Media

Vice sued for alleged gender-based pay discrimination

A female former employee of Vice Media filed a lawsuit against the company on Tuesday alleging that the digital media giant practices systemic pay discrimination against female staffers.

The lawsuit from Elizabeth Rose, who worked at Vice from 2014 to 2016 in a management position, accuses the company of violating the Federal Equal Pay Act and similar laws in New York and California by consistently paying women less than their male counterparts.

The Los Angeles Times first reported the lawsuit.

{mosads}In one instance, Rose alleges that a male subordinate she hired made about $25,000 more per year then she did.

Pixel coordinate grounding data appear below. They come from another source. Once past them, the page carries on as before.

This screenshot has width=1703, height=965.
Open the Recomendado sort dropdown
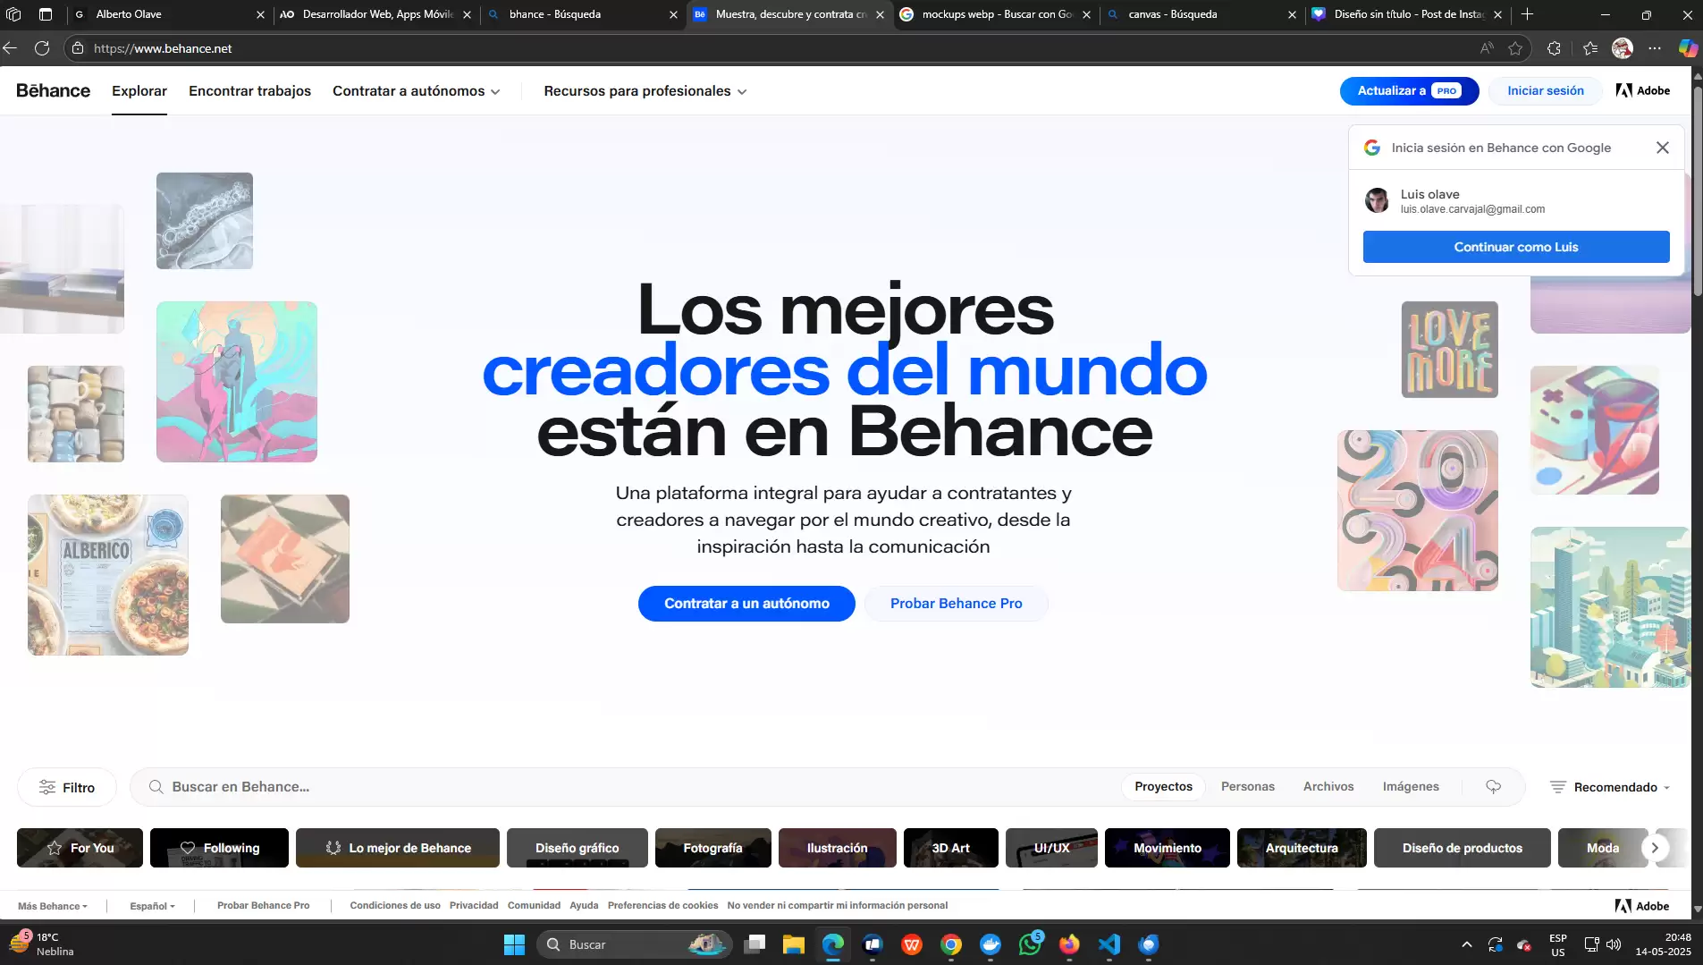click(x=1610, y=787)
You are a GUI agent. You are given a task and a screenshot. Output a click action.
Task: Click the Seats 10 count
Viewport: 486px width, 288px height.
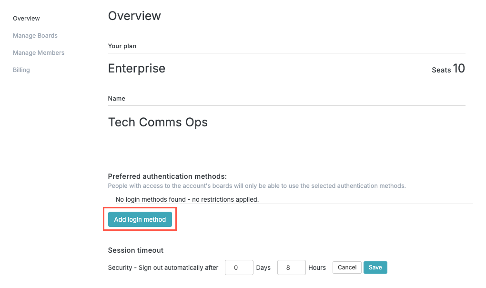click(448, 69)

The man was later promoted to be her supervisor, according to the lawsuit.

The lawsuit also alleges that, after reviewing internal memos that showed the salaries of a few dozen employees, Rose found there was a pay disparity among men and women who did similar work, according to the lawsuit.

Rose’s lawsuit asks the judge to grant the lawsuit class-action status, and to compel Vice Media to compensate those affected by the alleged pay disparity.

A spokesperson for Vice said in a statement that the company is reviewing the complaint.

“As a company, we have made a significant commitment to a respectful, inclusive and equal workplace,” the spokesperson said. “That commitment includes a pay parity audit started last year, a goal of 50/50 female/male representation at every level by 2020, and the formation of a Diversity & Inclusion Advisory Board.”

The pay gap lawsuit is the latest blow for Vice Media, which The Wall Street Journal reported last week missed its revenue target in 2017 by more than $100 million. The performance was largely attributed to the company’s Viceland cable TV channel.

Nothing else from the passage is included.